INTRODUCTION
Fame is, after all, only the sum
of all the misunderstandings
that gather around a new name.
-rainer maria rilke
I
We know the face: the delicate features, the pale eyes, the uninflected expression. We know the slight turn of the head, the shadow clouding one cheek. We know the stare, forever directed past us, above us, focusing on some unknown something out of frame. It is an attractive face, but the more we examine it, the more it eludes us. And although it seems somehow benevolent, or at the very least unimposing, it tells us very little. It could belong to a matinee idol, a prince, or the boy next door. It could even belong to Arthur Rimbaud.
The face which comes down to us in a photograph snapped by Etienne Carjat in December 1871 was not the Paris photographer's only stab at Rimbaud. Two months earlier, the poet had visited Carjat's studio a first time. A very different face emerged from that session, one we rarely see.
In this photo, Rimbaud is dressed just as he would be in the second: the neat, dark coat; the pale vest, buttoned all the way up; the haphazardly knotted tie. But delicate features are not in evidence. The poet's cheeks are chubby. His nose looks twice as wide. His mouth, an inarticulate line later on, is full, its corners downturned. It looks like a bruise. Then there are his eyes. While still notably pale, this time they stare directly at us. Open, but like a wound. The expression seems to say: look at me, come on, I dare you. Were we not assured that this is Arthur Rimbaud, we would be hard-pressed to recognize him. As it happens, this is the photo Rimbaud's contemporaries said resembled him most.
Yet in the century since his death, the December photo has become Rimbaud, reproduced in nearly every book devoted to him or his work. The October photo has fallen away. Our preference for the later image is not, therefore, a reflection of how Rimbaud looked in his time, rather how we have come to prefer him to look in ours. Jean Cocteau, describing the appeal of the December portrait, wrote: "He looks like an angel . . . His eyes are stars." Enid Starkie, an early biographer, found a "look of extraordinary purity . . . an astonishing and spiritual beauty." Thus a beautiful face, like how many others before it, helped launch a thousand myths.
For in the short span of the century since his death, Rimbaud has been memorialized in song and story as few in history: a half-dozen biographies in English; fictional accounts in celluloid and print; documentaries; popular songs in many languages; numerous settings of his poems to music; even an opera. The thumbnail of his legend has proved irresistible: the boy genius who abandoned writing at twenty; the rapscallion who seduced a married Paul Verlaine; the thug who bullied everyone, even stabbed Carjat; the visionary who took drugs to expand his creative consciousness; the scoundrel who sold slaves in Africa; the martyr who died young.
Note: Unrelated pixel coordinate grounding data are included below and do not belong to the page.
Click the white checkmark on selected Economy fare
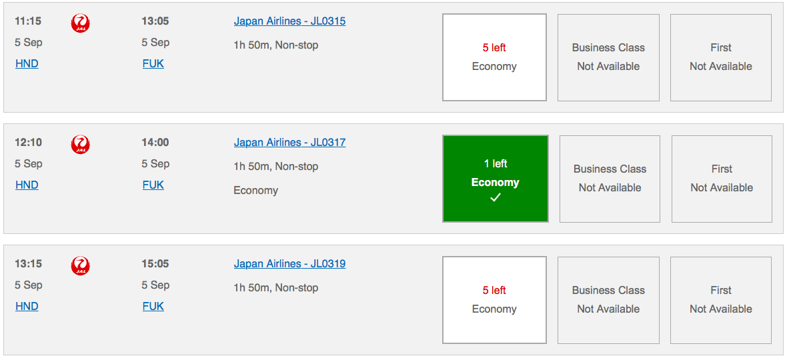787x360 pixels. click(x=495, y=198)
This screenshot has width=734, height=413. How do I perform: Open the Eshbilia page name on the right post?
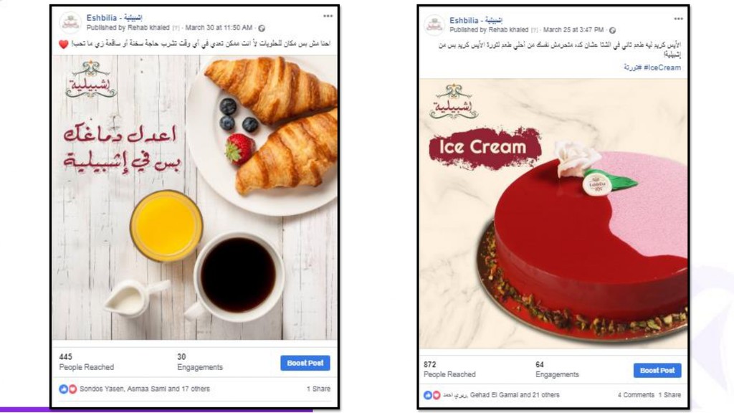476,20
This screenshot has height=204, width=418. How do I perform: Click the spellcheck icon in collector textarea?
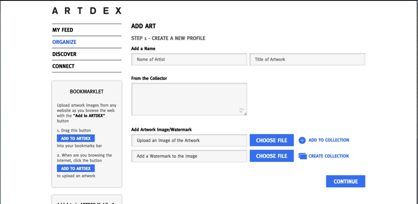pyautogui.click(x=242, y=110)
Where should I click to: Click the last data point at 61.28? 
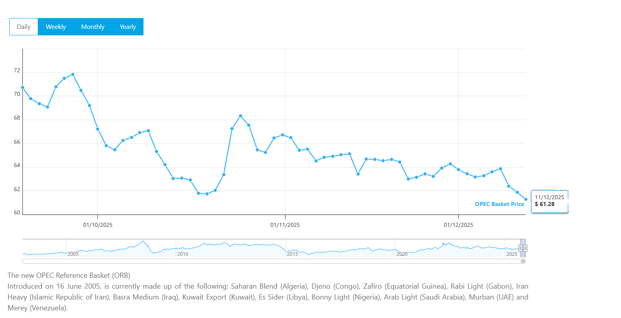(x=526, y=199)
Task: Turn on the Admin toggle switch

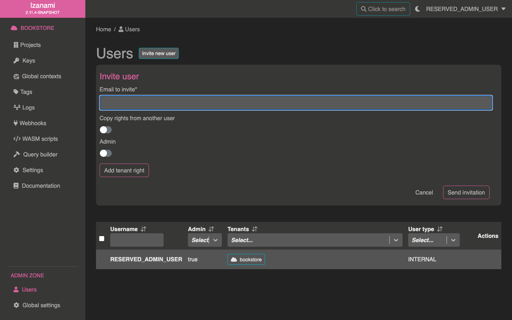Action: 106,153
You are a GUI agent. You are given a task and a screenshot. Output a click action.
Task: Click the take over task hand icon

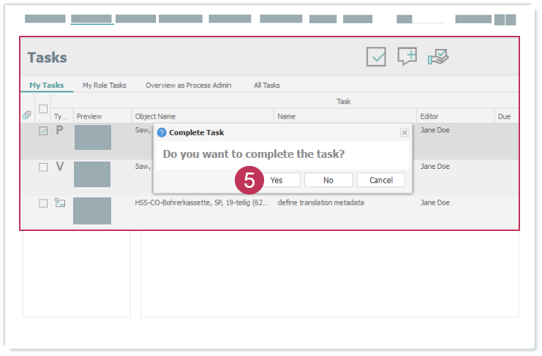[x=438, y=57]
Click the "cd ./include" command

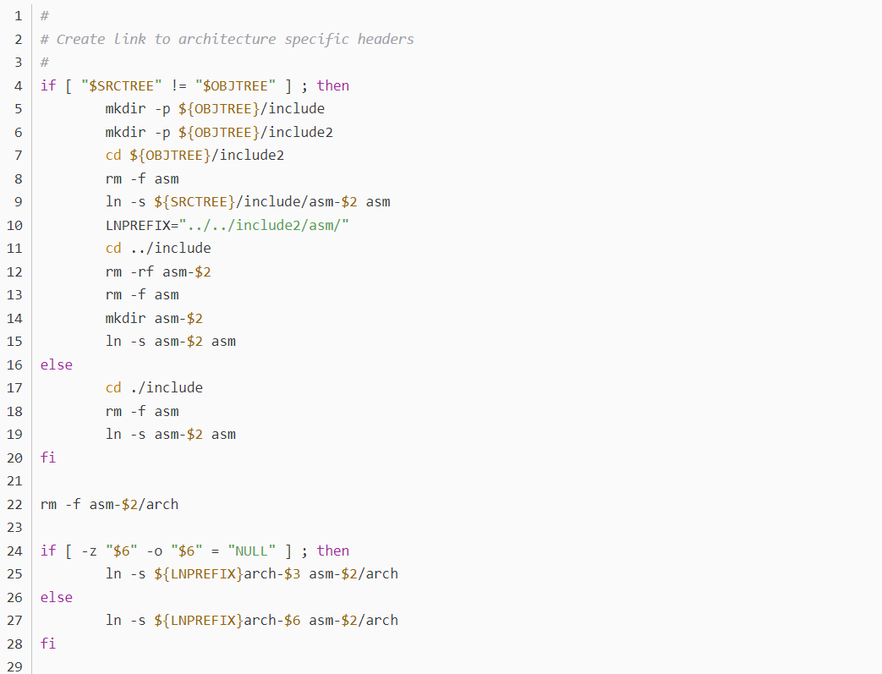pyautogui.click(x=154, y=387)
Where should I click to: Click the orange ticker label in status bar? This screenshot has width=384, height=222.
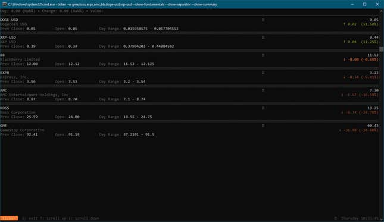[9, 218]
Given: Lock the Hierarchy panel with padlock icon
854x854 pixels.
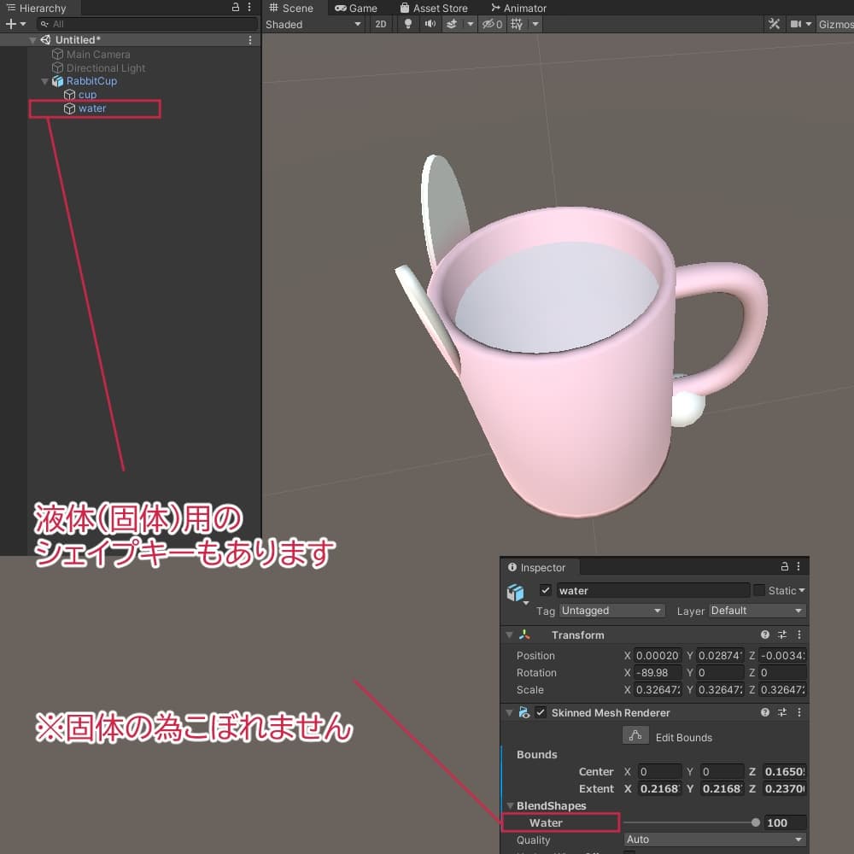Looking at the screenshot, I should [x=236, y=8].
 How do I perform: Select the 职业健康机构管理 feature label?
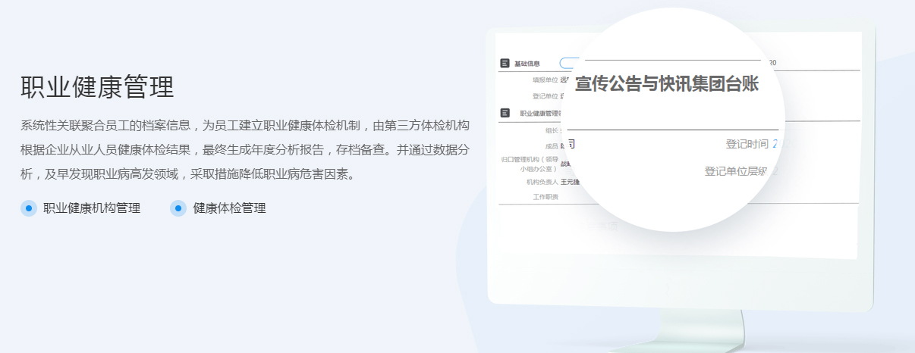(92, 208)
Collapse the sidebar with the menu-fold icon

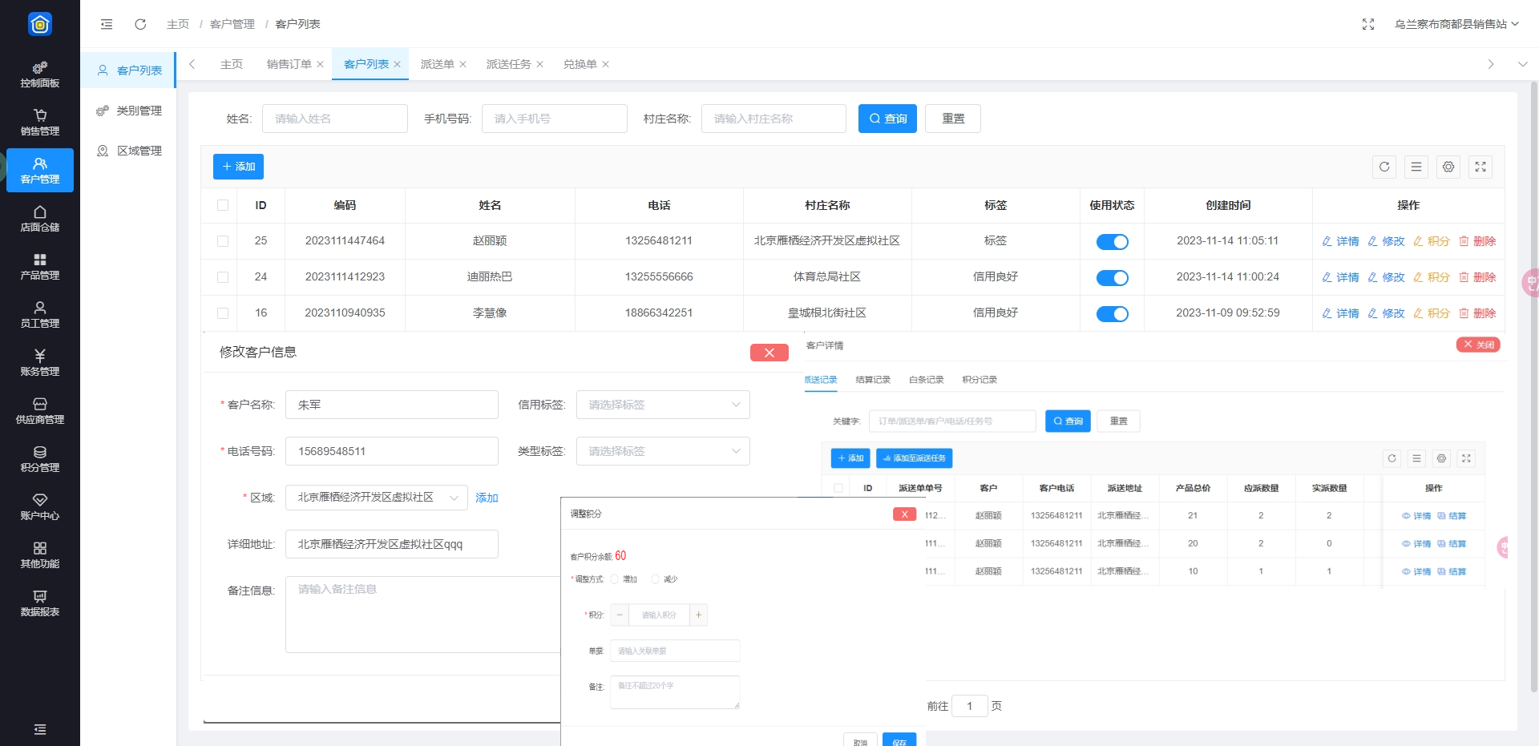107,24
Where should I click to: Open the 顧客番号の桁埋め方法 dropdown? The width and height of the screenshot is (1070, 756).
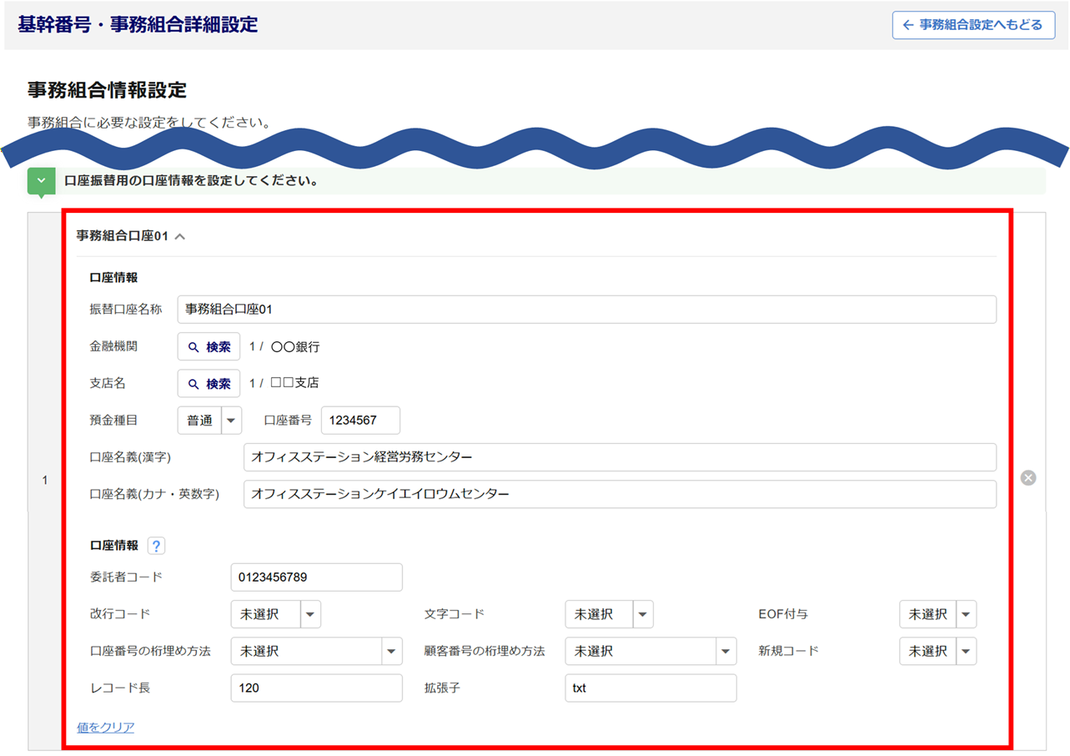(651, 651)
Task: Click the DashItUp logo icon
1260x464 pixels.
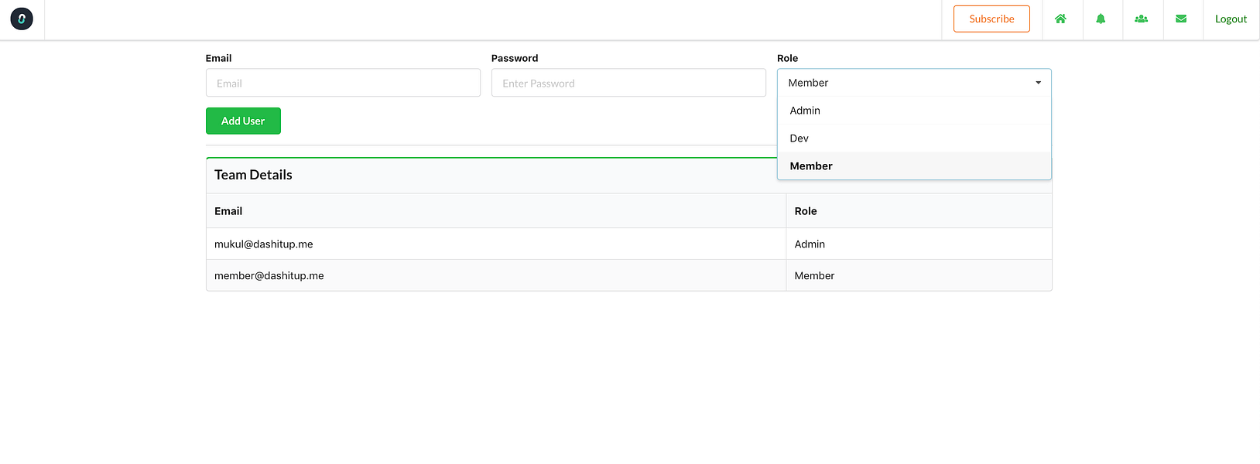Action: pos(22,19)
Some of these tantalizing elements may even be true. But while the critical and biographical debate continues, readers are faced with an ancillary difficulty. So accustomed have we become to these variations on the Myth of Rimbaud, that when we turn to the poems themselves it is difficult to keep our preconceptions at bay. We find ourselves looking for the Adolescent Poet here, the Hallucinogenic Poet there, the Gay Poet everywhere. The problem with all of these adjectives is that they put too plain a face on the poems. And the poems vessels of indeterminacy, ambiguity and frequently strange beauty are easily disfigured by a blunt critical blade.
But: if we can manage to ignore what we know about Rimbaud or believe we know, if we can focus briefly on what he made rather than what he may have done, the opportunity to explore one of the most varied troves of individual expression in literature awaits us.